### [SHORT PROBLEM]
How many lines in the listing below contain the string "link"? Count only matches with the same capitalization, and reply with the number alone.

### [MATERIAL TO PROCESS]

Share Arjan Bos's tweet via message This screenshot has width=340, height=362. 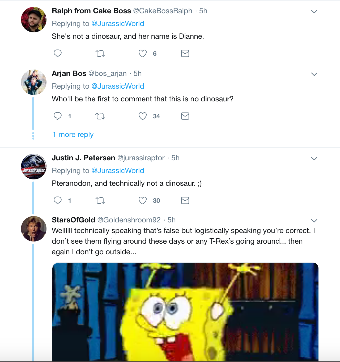tap(185, 116)
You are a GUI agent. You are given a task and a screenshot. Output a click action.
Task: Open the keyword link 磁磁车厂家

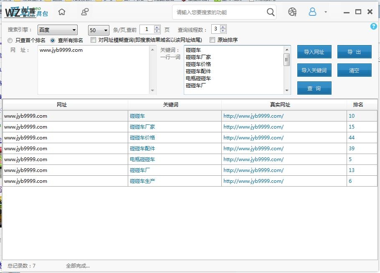pos(142,126)
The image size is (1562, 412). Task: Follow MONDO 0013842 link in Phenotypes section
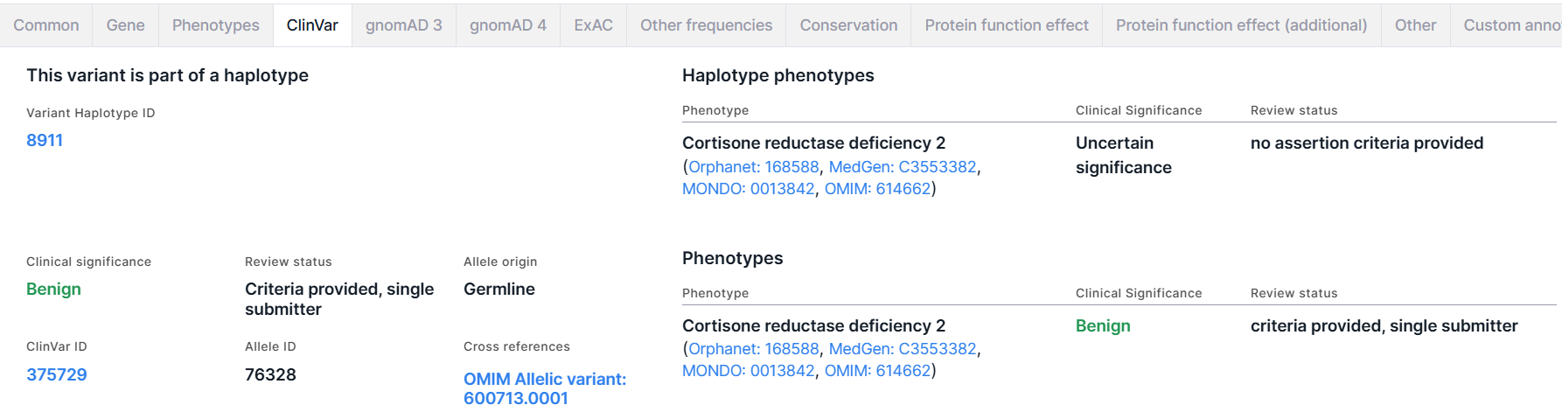pyautogui.click(x=749, y=370)
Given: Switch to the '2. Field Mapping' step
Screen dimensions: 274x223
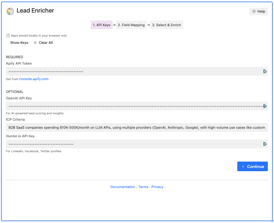Looking at the screenshot, I should click(131, 25).
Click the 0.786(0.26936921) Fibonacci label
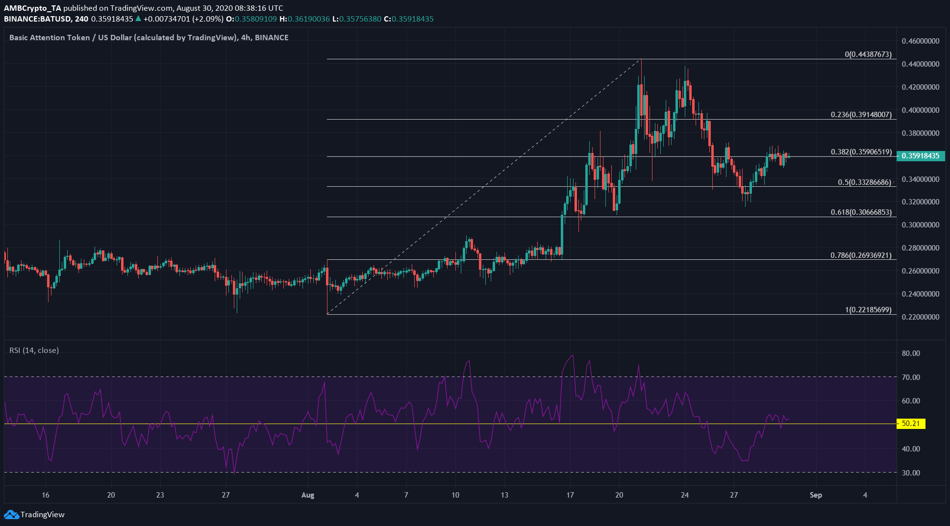This screenshot has height=526, width=950. point(861,255)
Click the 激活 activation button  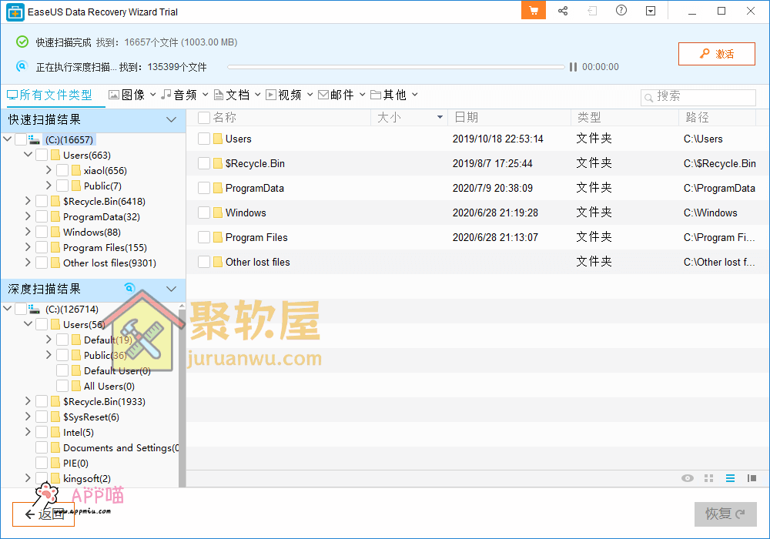click(716, 54)
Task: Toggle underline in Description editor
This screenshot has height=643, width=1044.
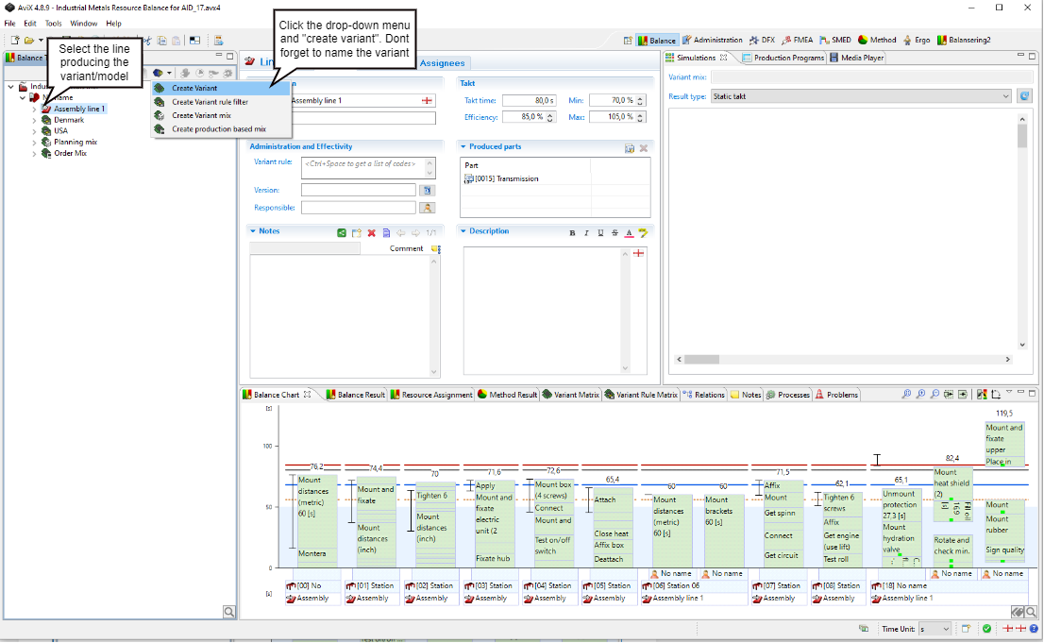Action: [x=600, y=232]
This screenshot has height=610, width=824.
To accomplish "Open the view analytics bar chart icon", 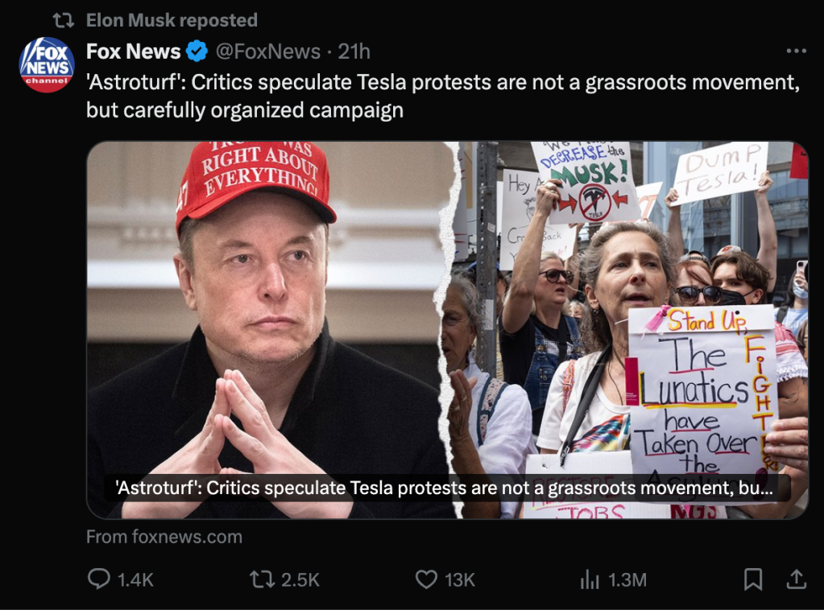I will click(590, 579).
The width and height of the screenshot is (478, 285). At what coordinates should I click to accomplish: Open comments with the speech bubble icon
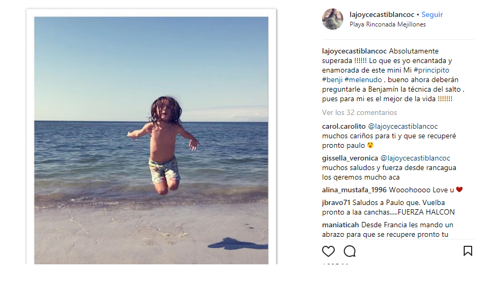tap(350, 251)
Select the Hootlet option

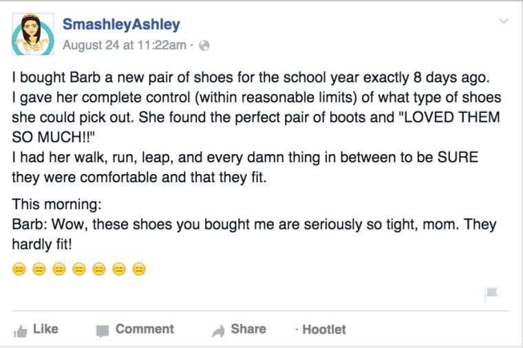[323, 329]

### [ANSWER TO THIS TASK]
2